Last January's positive article in the Los Angeles Times introduced the Southeast Asian Archive to a wider audience and resulted in a number of gifts to the collection. Three donations received from individuals who have been involved with Southeast Asian refugee resettlement complement each other in an especially meaningful way.

Mitchell Bonner has long been active in San Francisco's Lao community. The collection he donated to the Southeast Asian Archive contains many newspaper clippings (mainly 1980s and 1990s) from San Francisco area newspapers concerning Southeast Asian refugees and events in the home countries. Included also are programs of cultural events, such as the Kmhmu New Year Celebration of 1983 in Stockton and the 1991 & 1992 Local Cultures "Living Traditions of Southeast Asian Americans" at the Festival at the Lake in Oakland. Mr. Bonner's gift also contains issues of refugee publications from the Bay Area, such as Khmer News, The Tenderloin Times, materials relating to the San Francisco Refugee Forum, refugee orientation publications, ORR research studies, and U.S. government documents.

Guire John Cleary was assistant director of the Tolstoy Foundation in San Francisco from 1980-1983. He previously was active with Church World Service in 1979. With Ms. Jade Ngoc Le, the former director of the United States Catholic Conference transit center, his donation is given in memory of their friend and dedicated Lao community aide, Mr. Amphanphone Sivilay. Mr. Cleary's collection consists of a number of items used in Thai refugee camps left behind in 1979 by Hmong, Mien and ethnic Lao refugee families at San Francisco's Travelodge Transit Center. Among the artifacts are clothing, cooking pots and utensils, cultivation tools, hand forged scissors, fishing lines, refugee identification cards, an English language exercise book, and an I.C.E.M. plastic bag used to hold refugee x-rays and documentation.

Included in the papers and publications donated by Mr. Cleary are correspondence and documents on the Lao Temple Project, which concerned creation of a Lao cultural center and Thereavada Buddhist Temple in the Bay Area; a UC Berkeley student paper, "Unemployed Lao refugees in San Francisco," by Michael Stroud, and 32 copies of the National Geographic (1932-1982) which contain articles pertaining to Indochina.

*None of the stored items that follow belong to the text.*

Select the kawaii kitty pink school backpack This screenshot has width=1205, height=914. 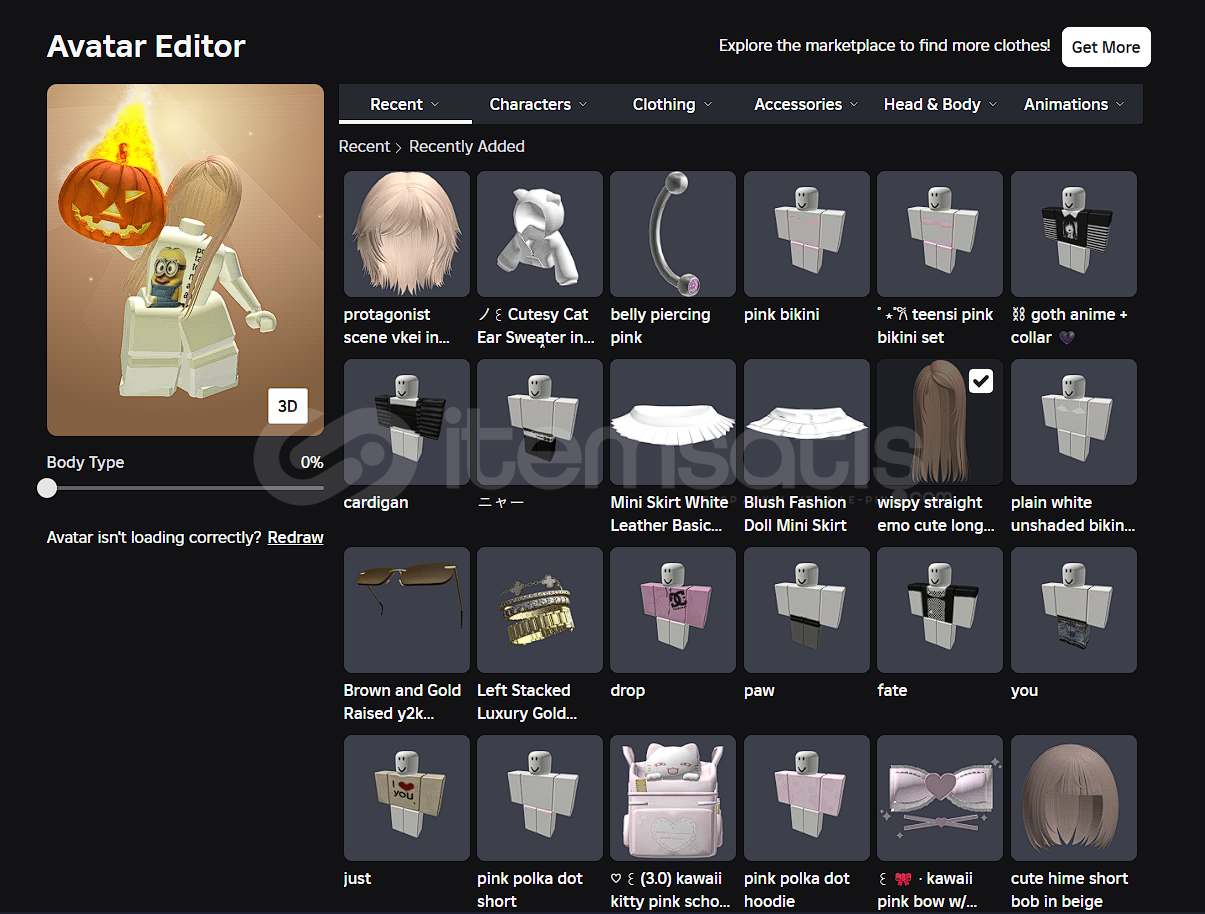coord(672,798)
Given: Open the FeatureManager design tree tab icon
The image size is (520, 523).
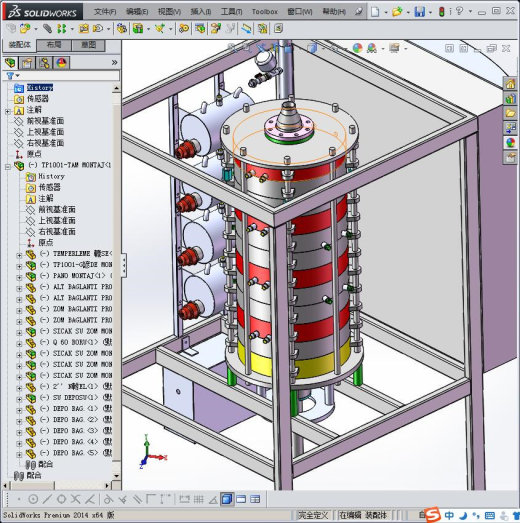Looking at the screenshot, I should [10, 63].
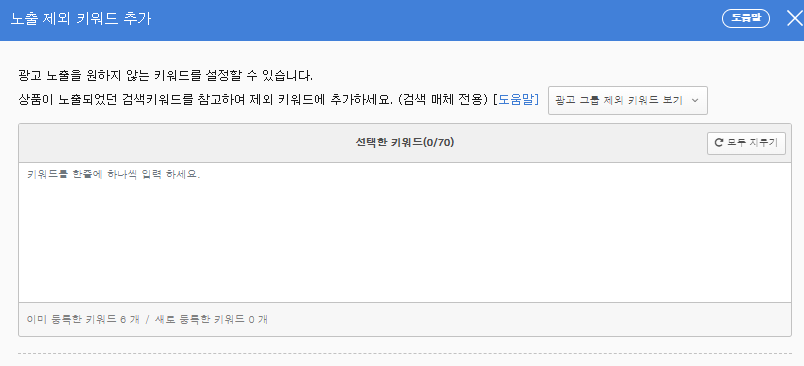Open the 도움말 pill button in header

point(746,18)
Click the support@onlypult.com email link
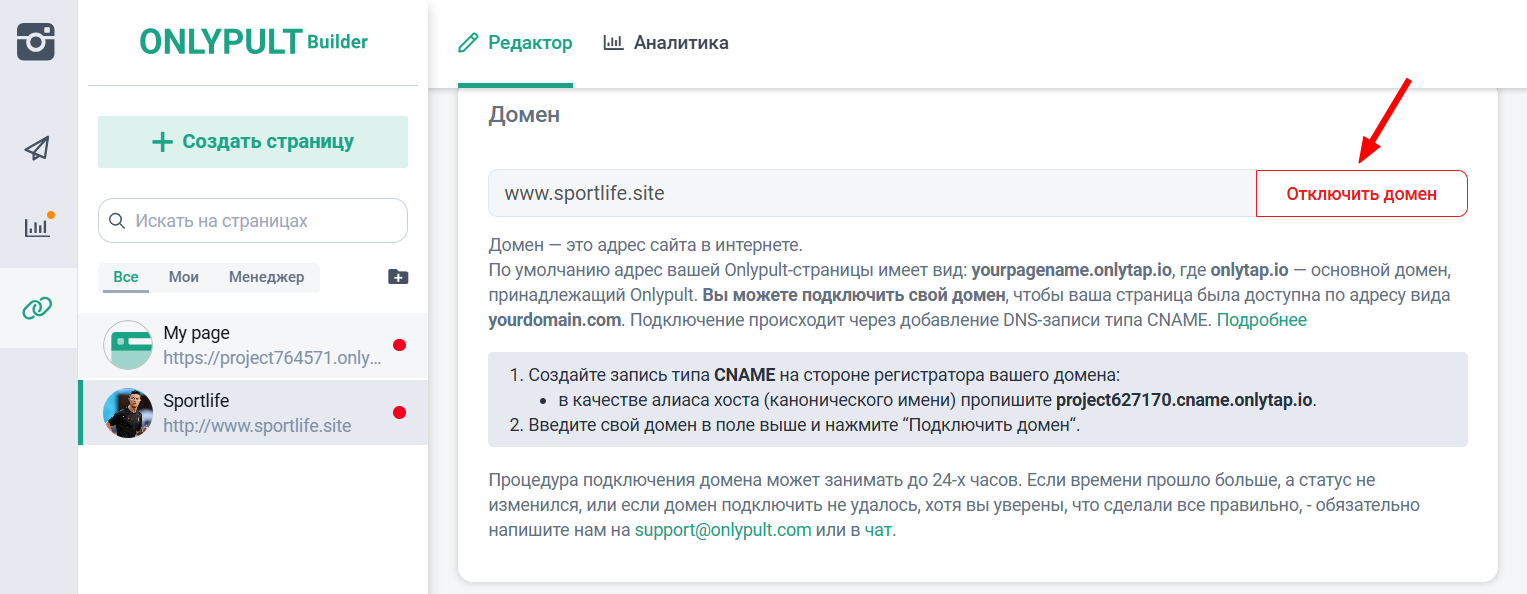 click(x=723, y=530)
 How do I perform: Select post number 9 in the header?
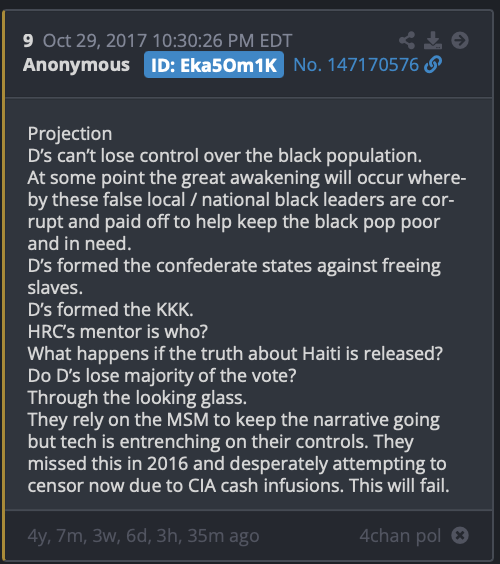pyautogui.click(x=28, y=41)
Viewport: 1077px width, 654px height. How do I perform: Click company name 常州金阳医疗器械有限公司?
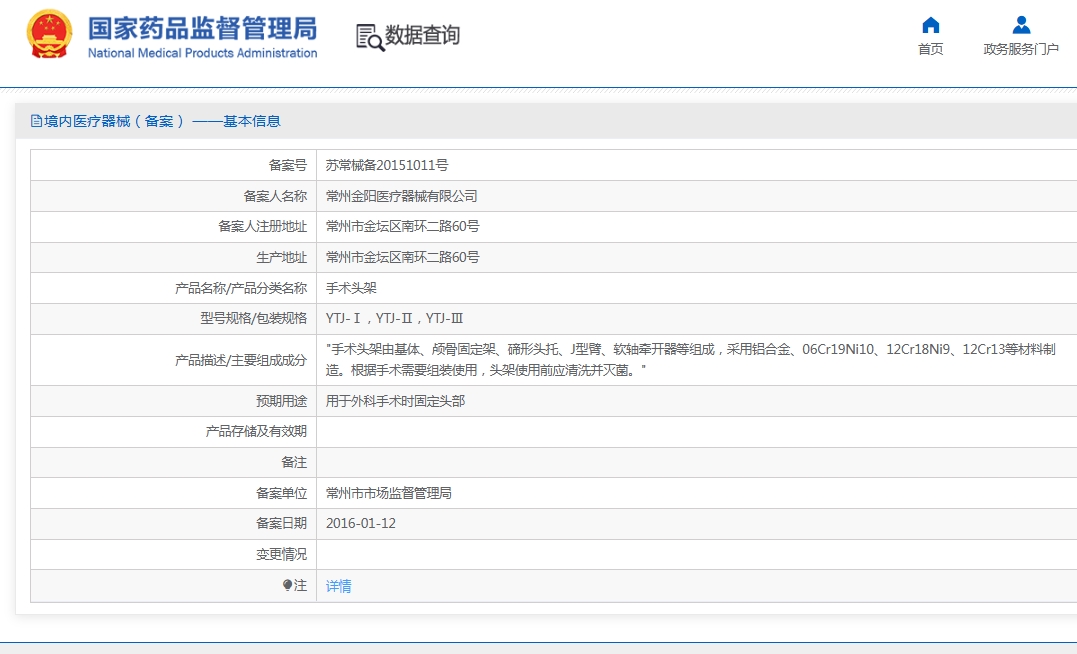402,196
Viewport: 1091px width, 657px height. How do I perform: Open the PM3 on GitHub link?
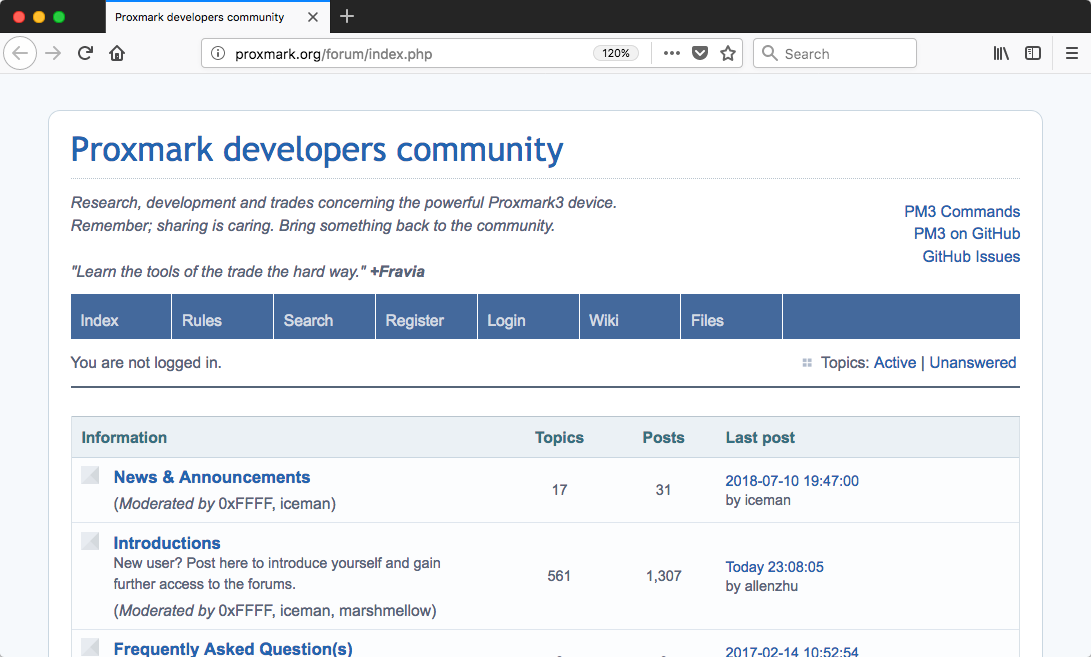[966, 234]
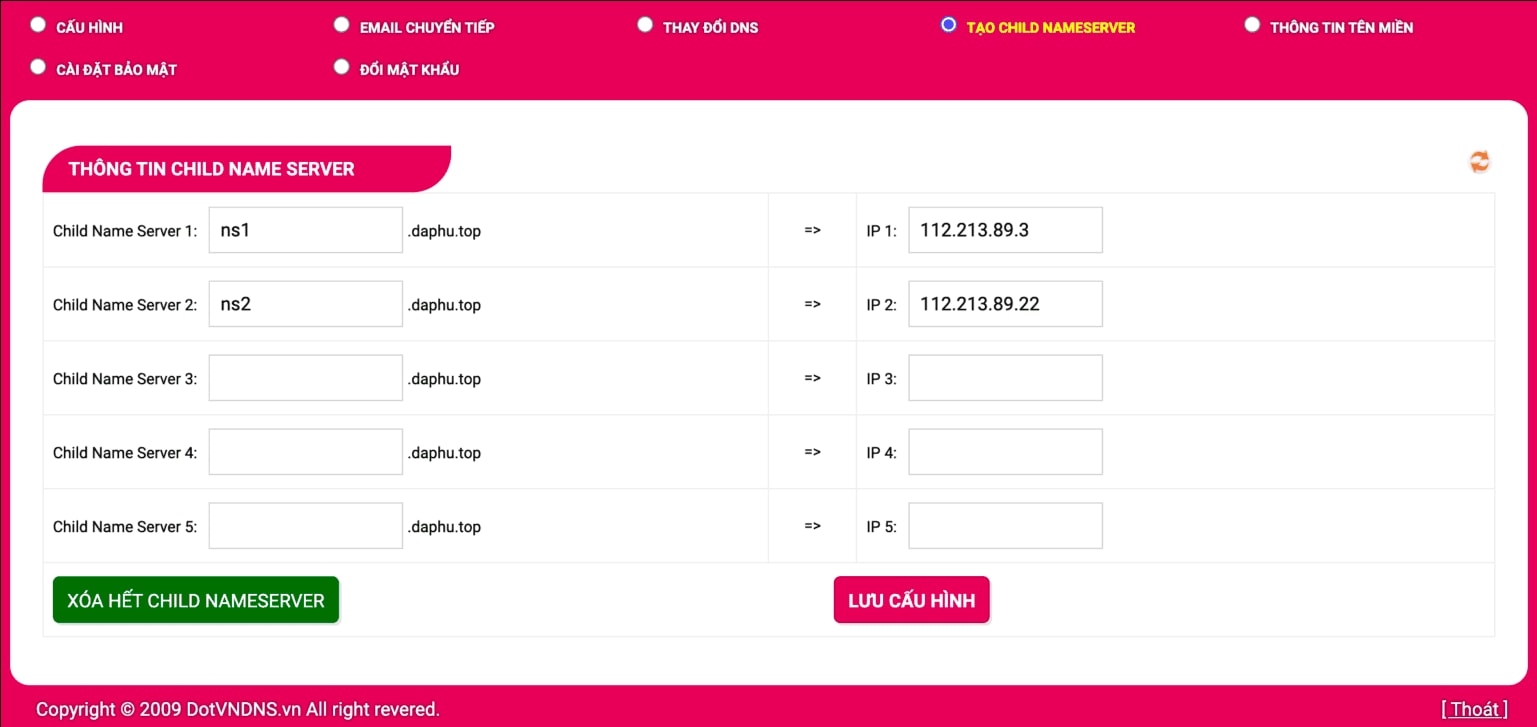The width and height of the screenshot is (1537, 727).
Task: Click the empty Child Name Server 3 field
Action: 305,378
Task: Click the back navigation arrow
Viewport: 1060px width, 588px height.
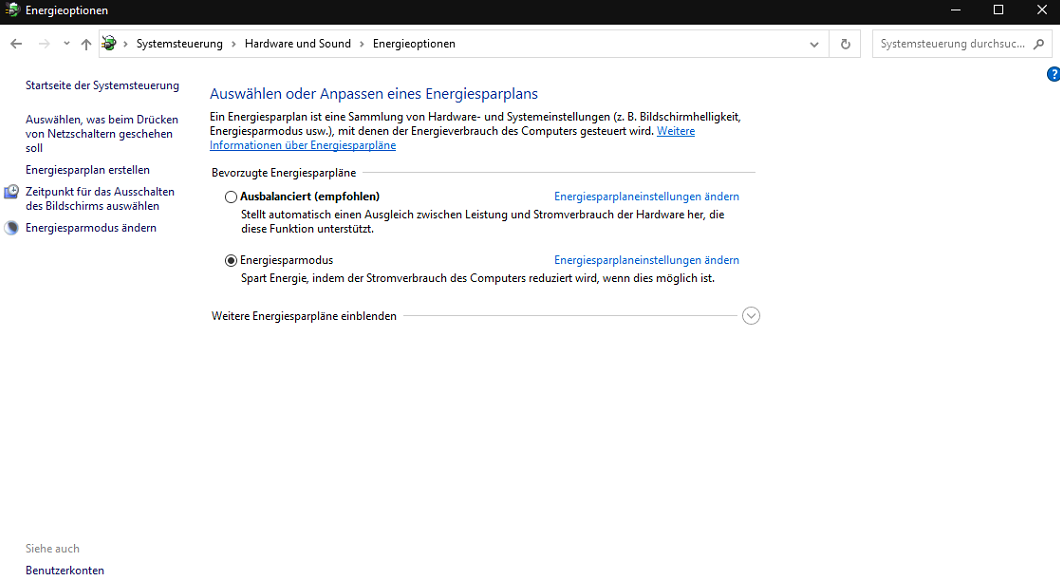Action: [x=16, y=44]
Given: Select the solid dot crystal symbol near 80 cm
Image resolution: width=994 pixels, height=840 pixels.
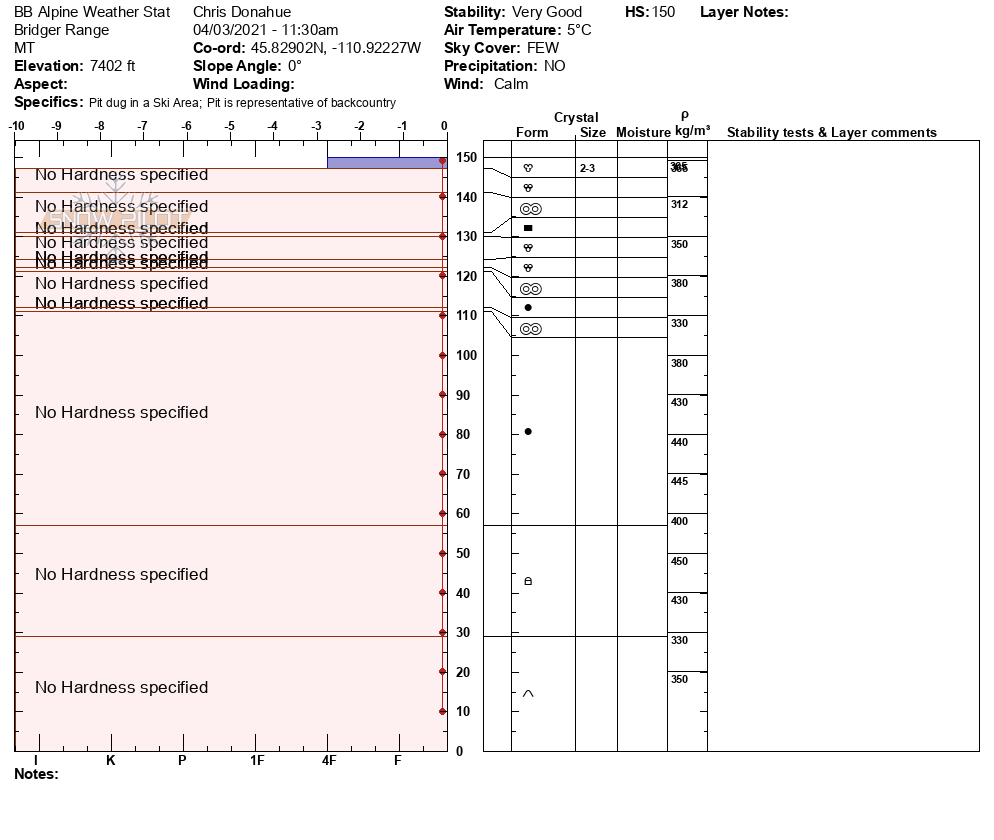Looking at the screenshot, I should tap(528, 432).
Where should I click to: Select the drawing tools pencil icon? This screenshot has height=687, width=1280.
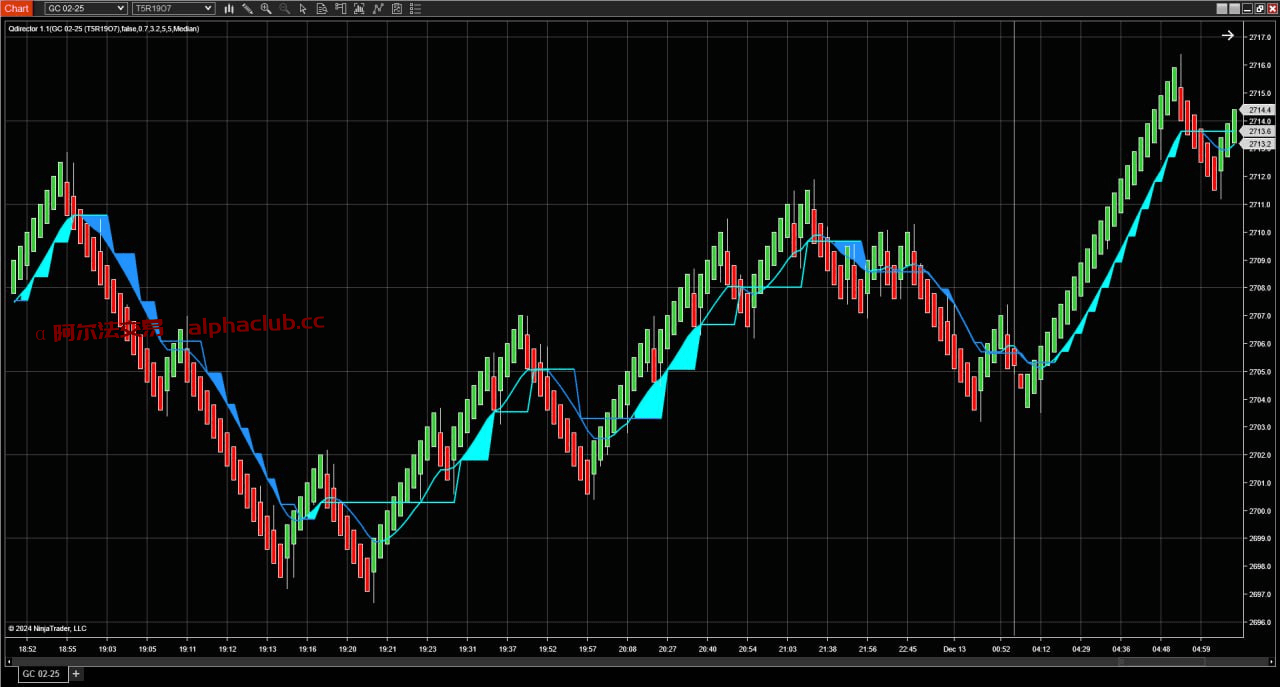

Brigitte Marshall's collection of 21 photographs, taken in 1990-1991, beautifully document the Southeast Asian refugee camp experience. Her photographs show the realities and implications of everyday life of Hmong and Mien refugees in Chiang Kham and Ban Vinai refugee camps and the Phanat Nikhom Refugee Processing Center. She developed her photograph collection in order to provide service providers working with refugees some perspective for the challenges that faced refugees new to the United States.

The Southeast Asian Archive is indeed fortunate to have these collections. These gifts provide valuable resources for the research and teaching that will educate future generations as to the challenges faced by the many Southeast Asians who have resettled in the United States.